La riforma del Patto di stabilità è un passo avanti ma non tiene conto della necessità per i Paesi Ue di scorporare da debito e deficit di tutta quella gamma di investimenti e spese che stanno segnando l'Europa degli ultimi mesi e che Bruxelles stessa ritiene necessari. È in questo assunto che si concentrano, di fatto, le non poche perplessità del governo italiano rispetto alla nuova governance economica delineata dalla Commissione. La salvaguardia dello 0,5% decisa per andare incontro alle richieste dei 'frugali', comunque, è risultata alla fine però ben diversa dai criteri draconiani chiesti dai tedeschi.
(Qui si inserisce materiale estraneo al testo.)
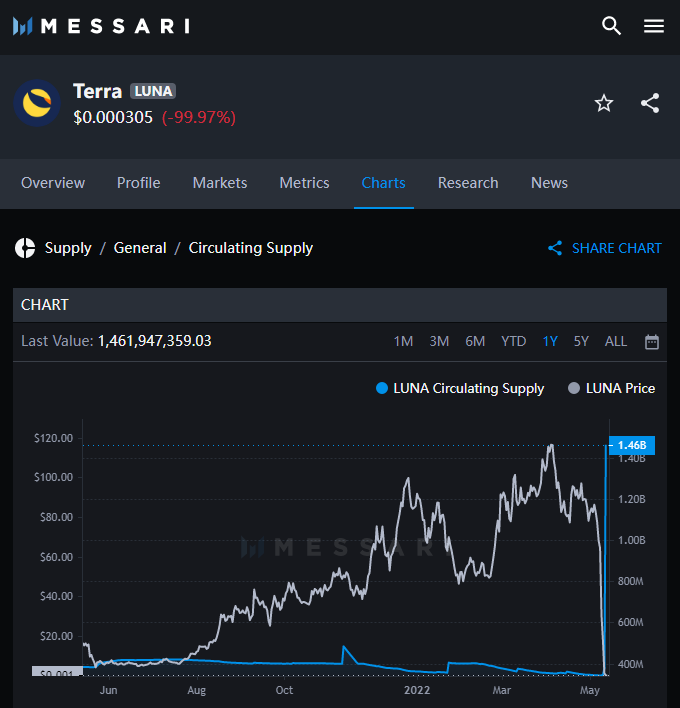Open the hamburger menu
Screen dimensions: 680x708
tap(654, 26)
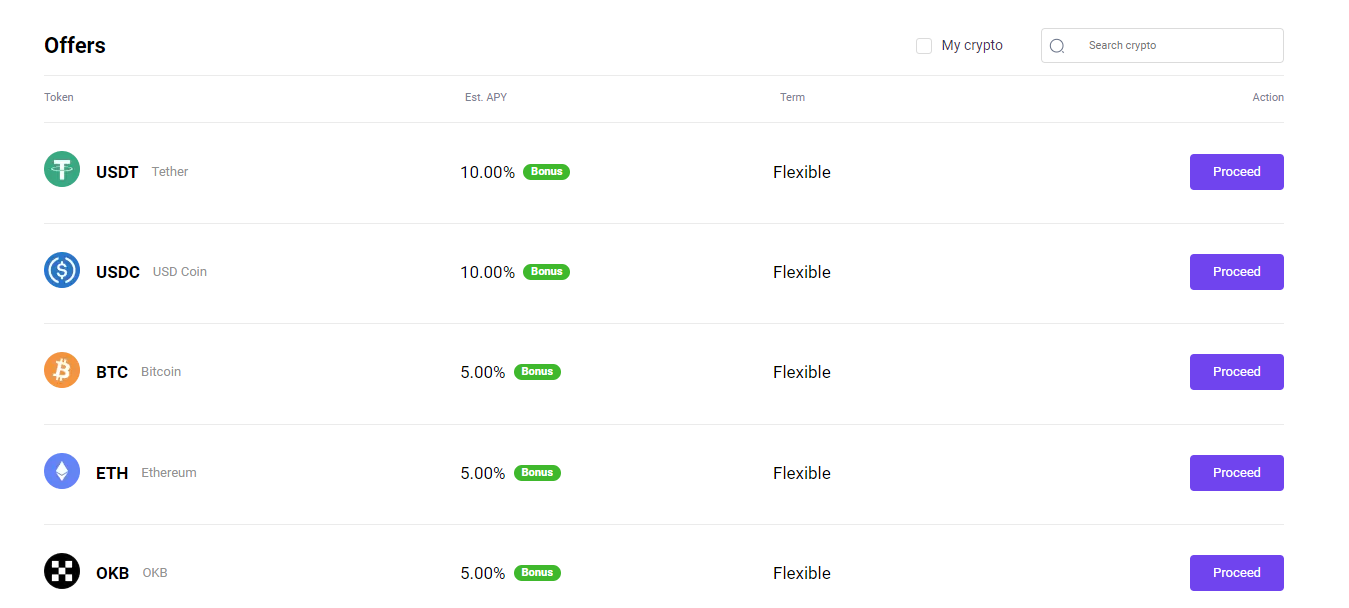Image resolution: width=1349 pixels, height=608 pixels.
Task: Click the Tether USDT coin icon
Action: pos(62,169)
Berlino così già boccia la riforma aprendo però a una "trattativa costruttiva". "Le proposte della Commissione europea non soddisfano ancora le esigenze della Germania", tuona il ministro delle Finanze tedesco Christian Lindner. "Accetteremo - ha ribadito - solo regole che consentano un percorso affidabile verso la riduzione del debito e la stabilità delle finanze pubbliche".
Più positiva la reazione dei Paesi Bassi, dove però il governo fa sapere di volere che "le nuove regole portino a una riduzione ambiziosa del debito e a una maggiore sostenibilità del debito per i Paesi altamente indebitati". La Francia per parte sua non guarderebbe con favore a regole automatiche di riduzione di deficit e debito. Perplessità che, probabilmente, emergeranno già ad una riunione dei ministri delle Finanze europei a Stoccolma, che per l'Italia si preannuncia già caldissima su un fronte, innanzitutto: quello del Mes. L'Europa, sulla mancata ratifica, sta finendo la pazienza ma Palazzo Chigi tiene il punto. Il Mes va aggiornato e trasformato in veicolo per la crescita, hanno sottolineato fonti di governo.
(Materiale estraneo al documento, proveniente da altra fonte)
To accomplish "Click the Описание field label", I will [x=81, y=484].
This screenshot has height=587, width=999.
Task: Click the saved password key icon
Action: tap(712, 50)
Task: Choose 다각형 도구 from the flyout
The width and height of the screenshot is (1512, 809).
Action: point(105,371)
Da qui all'estate, la dialettica tra l'esecutivo europeo e Roma si prospetta intensissima. Tradotto: se il nuovo Patto di Stabilità non prevede alcuna 'golden rule' (ovvero la regola che calcola con una diversa contabilità determinate categorie di investimenti) i Paesi membri ad elevato debito saranno chiamati a concentrarsi solo su quegli investimenti che portano ad un calo del deficit e del debito rispetto al Pil. Con il rischio, quindi, di deviare dalle priorità che, attraverso il Next Generation, l'Ue ha impresso nei Pnrr dei Paesi membri. Da un punto di vista prettamente numerico, invece, qualsiasi simulazione delle correzioni a cui potrebbe andare incontro l'Italia va presa con la prudenza necessaria. E distinguendo il percorso di rientro dal debito standard, quadriennale, da quello di sette anni, che certamente più si adegua all'Italia.
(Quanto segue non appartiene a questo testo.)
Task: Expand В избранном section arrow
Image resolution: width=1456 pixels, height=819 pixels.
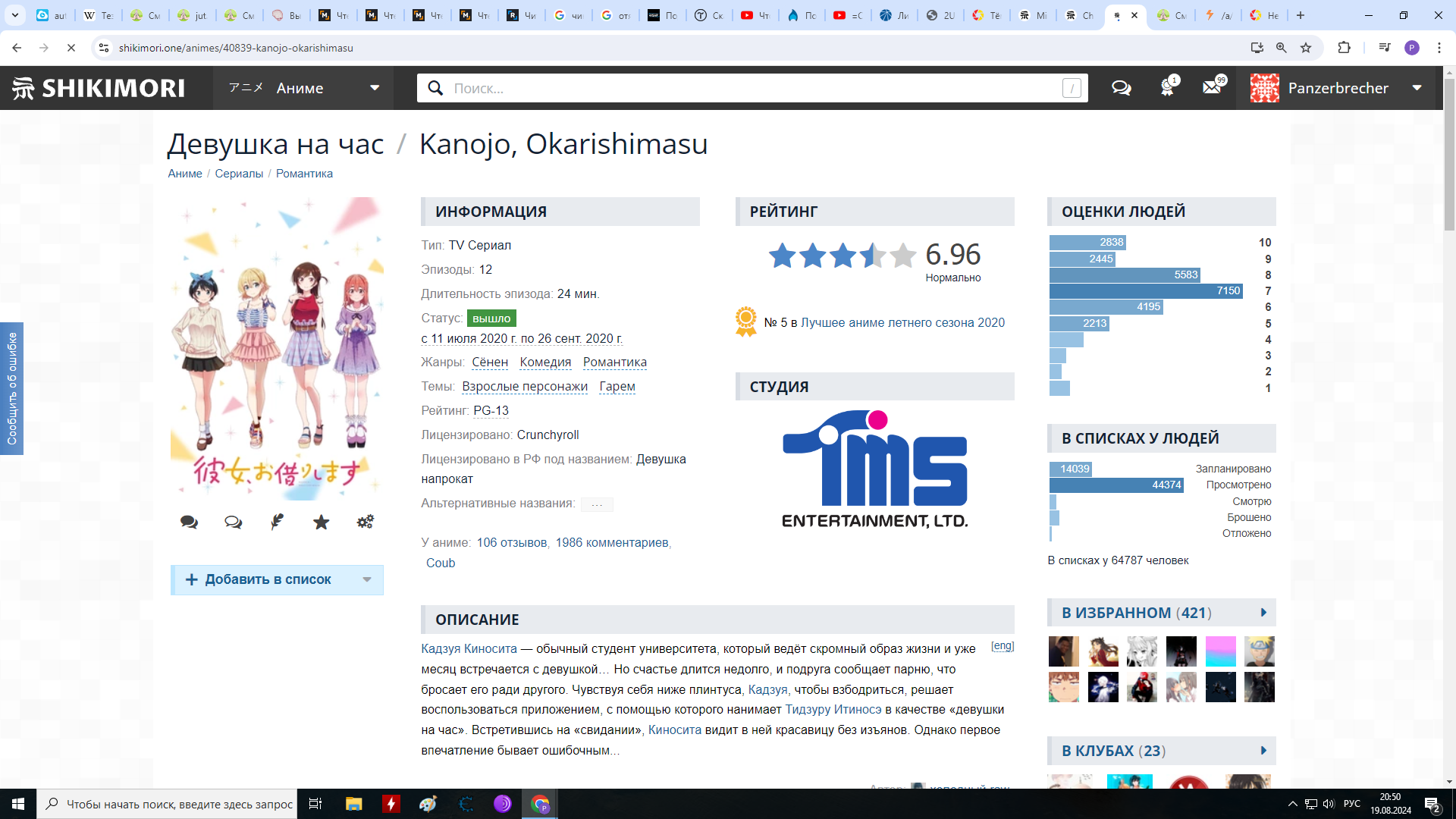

Nel primo caso per Roma si prospetterebbe una correzione dello 0,85% del Pil (14-15 miliardi), nel secondo dello 0,45%, ovvero un range che, secondo i primissimi calcoli che circolano in queste ore, va dai 6 agli 8,5 miliardi. Fonti europee sottolineano come si tratti di cifre legate alla cosiddetta traiettoria tecnica, che è solo "il punto di partenza" delle discussioni che avranno singoli Paesi e Commissione sui piani pluriennali di rientro del debito e riforme.